- Exercise objective -
Retype the lines starting with the line that contains "Screen dimensions: 1432x840" and going on through the line that contains "Action: (1153, 18)", both included. Leave the pictures out of your answer.

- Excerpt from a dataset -

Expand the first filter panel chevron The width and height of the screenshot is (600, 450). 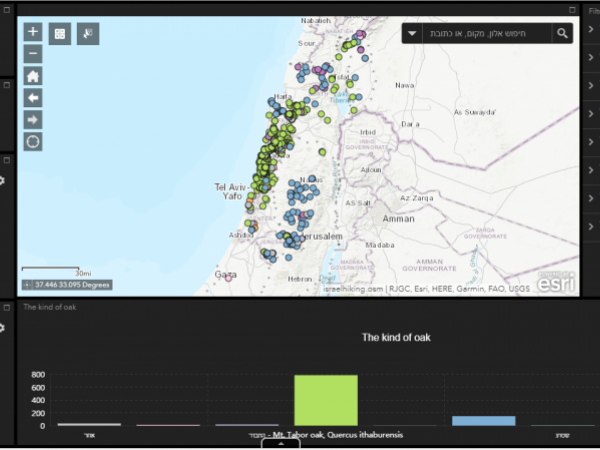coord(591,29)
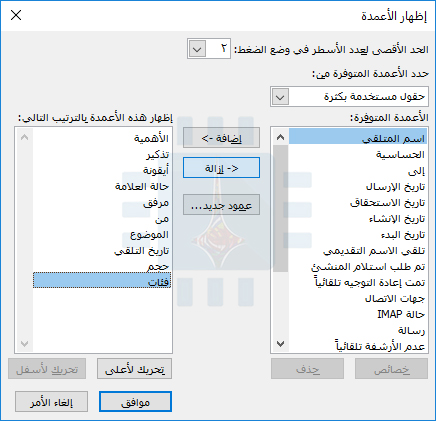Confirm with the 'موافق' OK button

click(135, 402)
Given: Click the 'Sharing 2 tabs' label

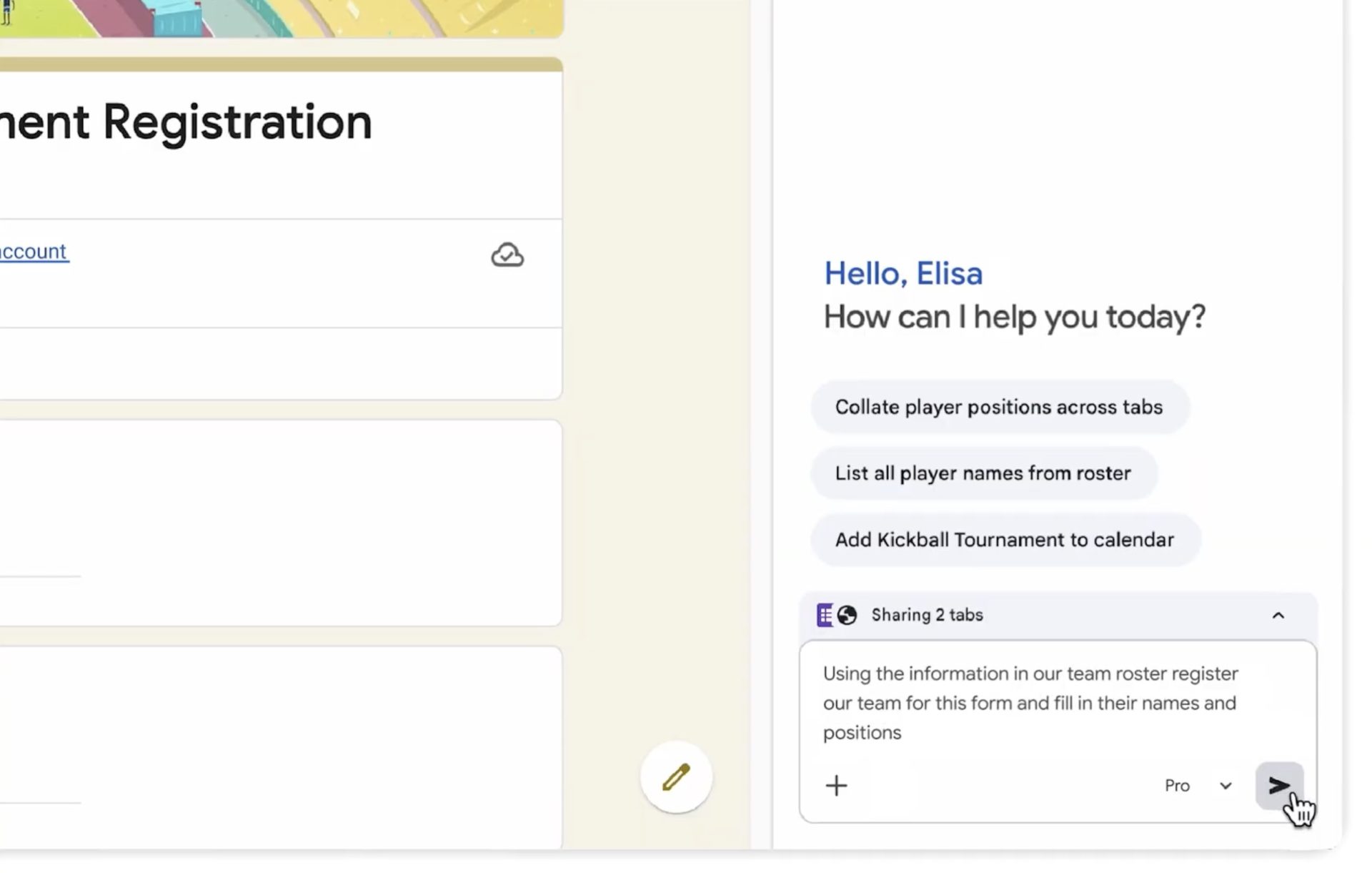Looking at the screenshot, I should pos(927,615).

* * *

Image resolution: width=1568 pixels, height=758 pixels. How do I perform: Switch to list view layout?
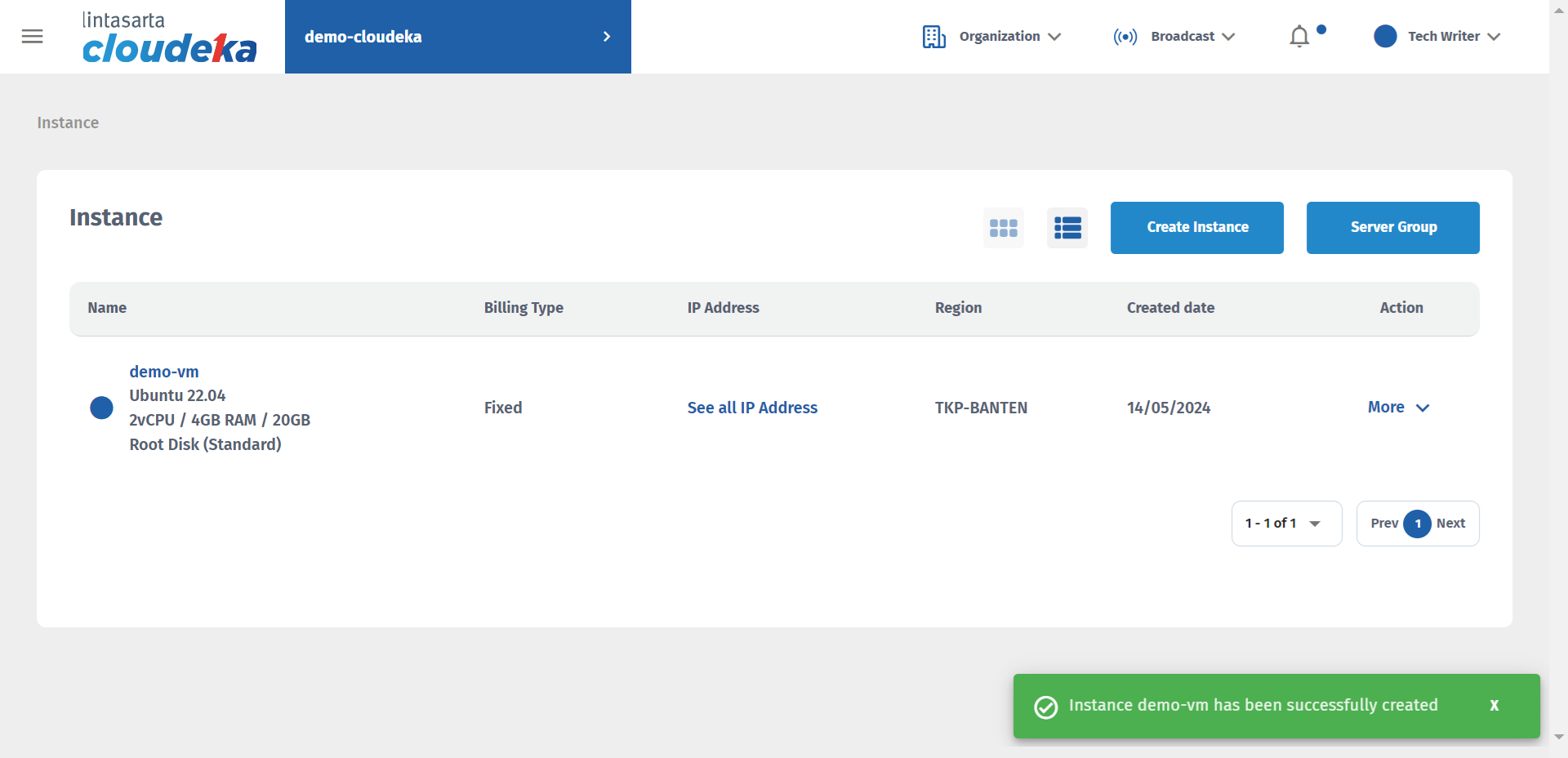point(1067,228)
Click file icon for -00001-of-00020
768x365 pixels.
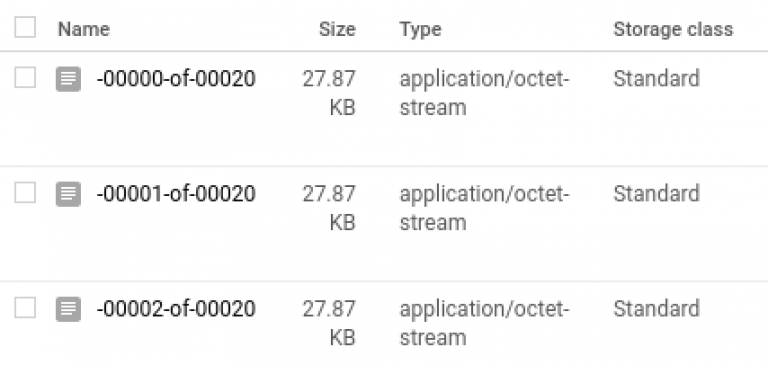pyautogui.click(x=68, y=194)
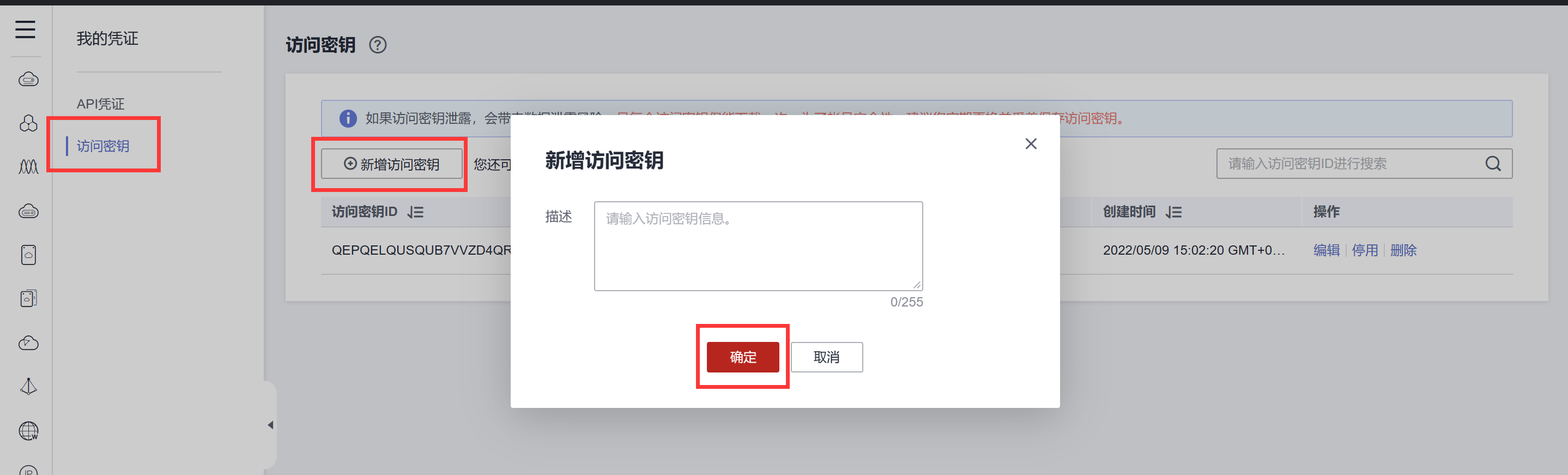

* * *

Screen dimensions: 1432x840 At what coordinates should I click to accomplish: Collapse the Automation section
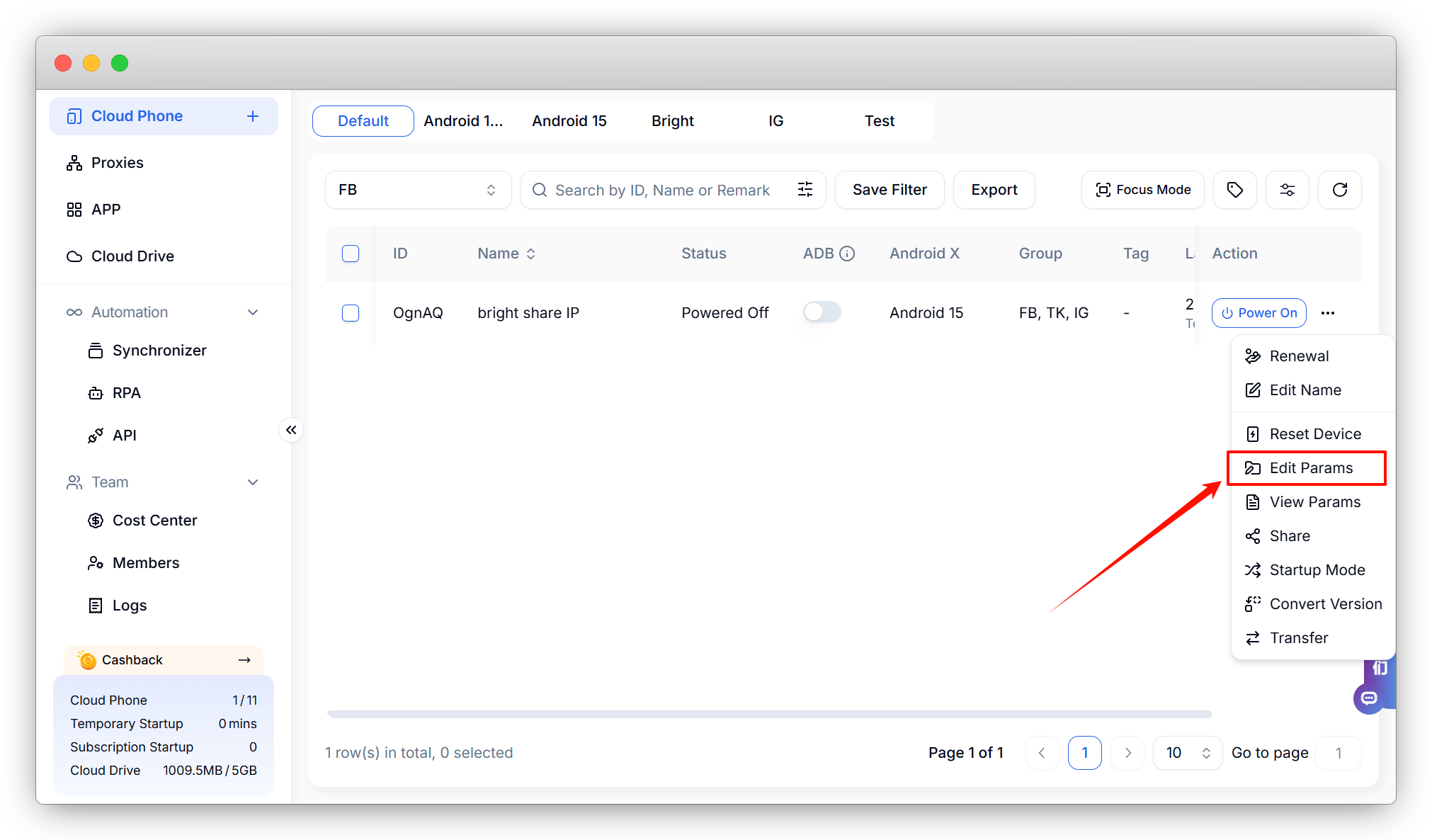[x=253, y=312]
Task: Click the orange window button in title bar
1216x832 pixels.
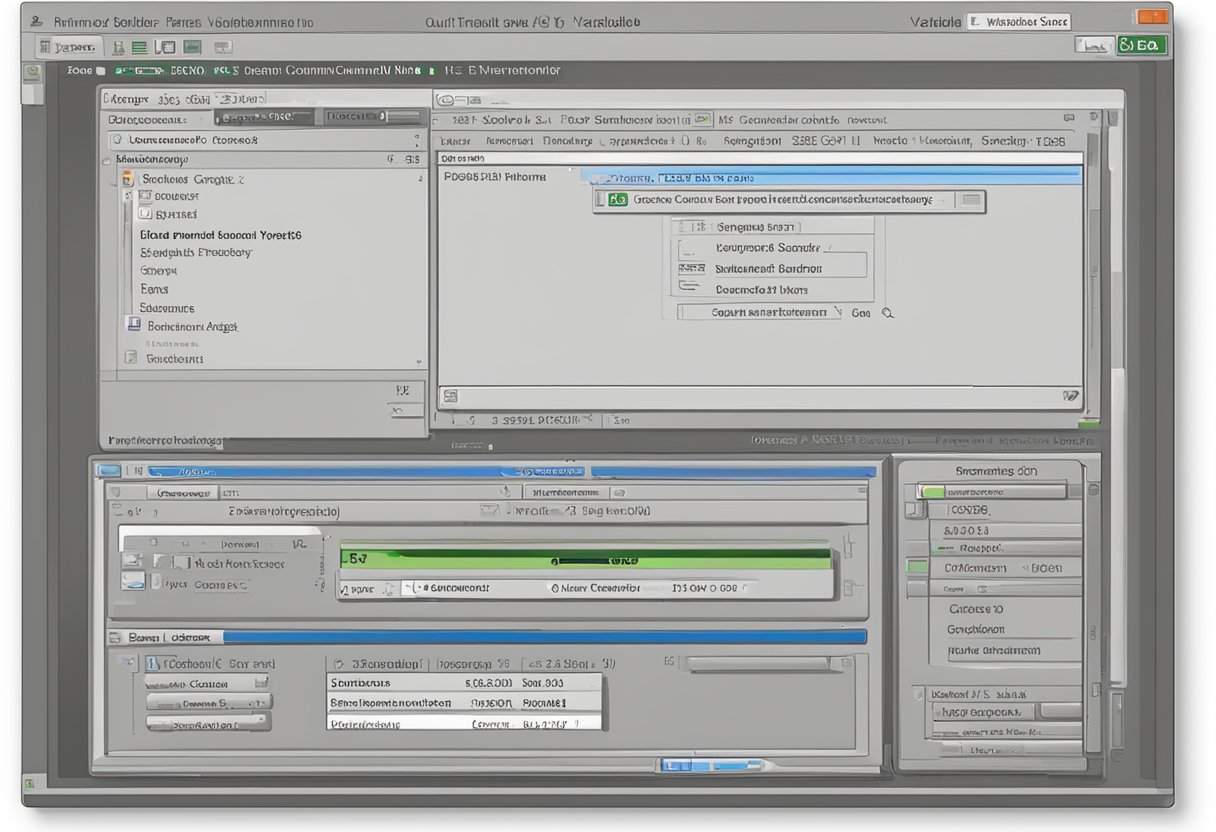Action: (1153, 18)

- Completed task -
Screen dimensions: 1432x840 At what coordinates should I click to accomplish: Collapse the Automation section
[x=253, y=312]
Task: Click the orange window button in title bar
1216x832 pixels.
Action: (1153, 18)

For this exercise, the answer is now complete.